PROVIDED PASSAGE:
#####

Some experts are saying that the answer to our skin woes doesn't lie in a jar or bottle, but rather a light bulb. We're talking about red light therapy: a treatment that's becoming increasingly common in dermatology offices and spas around the country, thought to help eliminate wrinkles, rosacea, and acne. Even more promising, some research suggests it can treat joint pain, hair loss, and nasty side effects of certain cancer treatments.
But how does it do all this? Here's the scoop on red light therapy's benefits, side effects, and how to try it out yourself.
What is red light therapy?
Red light therapy—also known as red LED light therapy, low-level light therapy (LLLT), photobiomodulation, and cold laser therapy—involves exposing bodily tissues to red and near-infrared light between the wavelengths of 660 nm and 890 nm with either low-level lasers or red LED lights. The light from these devices is used to treat a variety of conditions, from wrinkles to wounds. Some red light therapy units are small and handheld while others can be positioned above your face (like a dentist's lamp), and others look more like tanning beds.
"Near-infrared levels are best for wound healing and increased immune function," explains Amy Myers, M.D., compared to middle-infrared levels which are good for increasing circulation and promoting muscle relaxation, and far-infrared levels for detoxing.

#####

WHAT THIS TASK INVOLVES: Condense the paragraph of the red light therapy article that begins "Red light therapy—also known as" into a short bulleted list that keeps its main facts.

Dataset entries:

#####

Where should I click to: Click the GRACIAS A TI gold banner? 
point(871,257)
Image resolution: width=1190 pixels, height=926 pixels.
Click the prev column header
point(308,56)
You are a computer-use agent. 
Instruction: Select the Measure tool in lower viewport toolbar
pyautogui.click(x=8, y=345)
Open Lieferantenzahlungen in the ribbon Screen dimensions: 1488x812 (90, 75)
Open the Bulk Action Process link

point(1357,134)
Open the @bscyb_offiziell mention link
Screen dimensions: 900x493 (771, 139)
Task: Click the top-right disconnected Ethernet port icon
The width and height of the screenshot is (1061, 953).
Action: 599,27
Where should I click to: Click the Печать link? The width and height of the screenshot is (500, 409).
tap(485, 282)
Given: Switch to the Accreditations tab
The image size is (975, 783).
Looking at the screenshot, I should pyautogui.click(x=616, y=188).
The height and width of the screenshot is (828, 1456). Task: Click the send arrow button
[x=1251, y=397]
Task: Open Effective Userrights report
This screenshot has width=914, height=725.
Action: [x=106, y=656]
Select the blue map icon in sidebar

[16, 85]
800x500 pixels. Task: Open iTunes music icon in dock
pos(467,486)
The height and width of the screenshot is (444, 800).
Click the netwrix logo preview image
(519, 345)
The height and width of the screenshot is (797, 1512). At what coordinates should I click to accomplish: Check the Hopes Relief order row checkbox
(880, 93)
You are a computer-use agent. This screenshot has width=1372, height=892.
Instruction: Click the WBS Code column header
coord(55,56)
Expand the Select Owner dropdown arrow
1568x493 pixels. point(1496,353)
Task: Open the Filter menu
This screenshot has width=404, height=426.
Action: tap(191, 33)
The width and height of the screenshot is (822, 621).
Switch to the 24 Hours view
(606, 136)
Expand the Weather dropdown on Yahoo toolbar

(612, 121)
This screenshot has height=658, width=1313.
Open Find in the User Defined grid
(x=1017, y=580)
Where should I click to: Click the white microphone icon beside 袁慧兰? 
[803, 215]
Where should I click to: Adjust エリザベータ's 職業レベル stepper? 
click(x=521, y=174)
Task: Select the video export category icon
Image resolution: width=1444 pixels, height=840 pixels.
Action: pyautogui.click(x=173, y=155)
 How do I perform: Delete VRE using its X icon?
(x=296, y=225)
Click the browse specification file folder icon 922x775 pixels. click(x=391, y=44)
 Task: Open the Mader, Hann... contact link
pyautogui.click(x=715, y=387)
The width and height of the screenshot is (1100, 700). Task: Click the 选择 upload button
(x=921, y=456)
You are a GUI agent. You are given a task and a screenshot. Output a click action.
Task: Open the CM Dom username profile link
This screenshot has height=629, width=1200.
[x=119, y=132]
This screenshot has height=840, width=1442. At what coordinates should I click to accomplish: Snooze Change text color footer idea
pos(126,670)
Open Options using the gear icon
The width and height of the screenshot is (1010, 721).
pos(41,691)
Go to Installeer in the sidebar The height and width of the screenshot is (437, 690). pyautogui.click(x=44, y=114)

#####

RESULT FOR THIS TASK:
- Other names: red LED light therapy, low-level light therapy (LLLT), photobiomodulation, and cold laser therapy
- Method: exposing bodily tissues to red and near-infrared light between 660 nm and 890 nm, using low-level lasers or red LED lights
- Uses: treating a variety of conditions, from wrinkles to wounds
- Devices: some are small and handheld, some are positioned above the face like a dentist's lamp, and others look more like tanning beds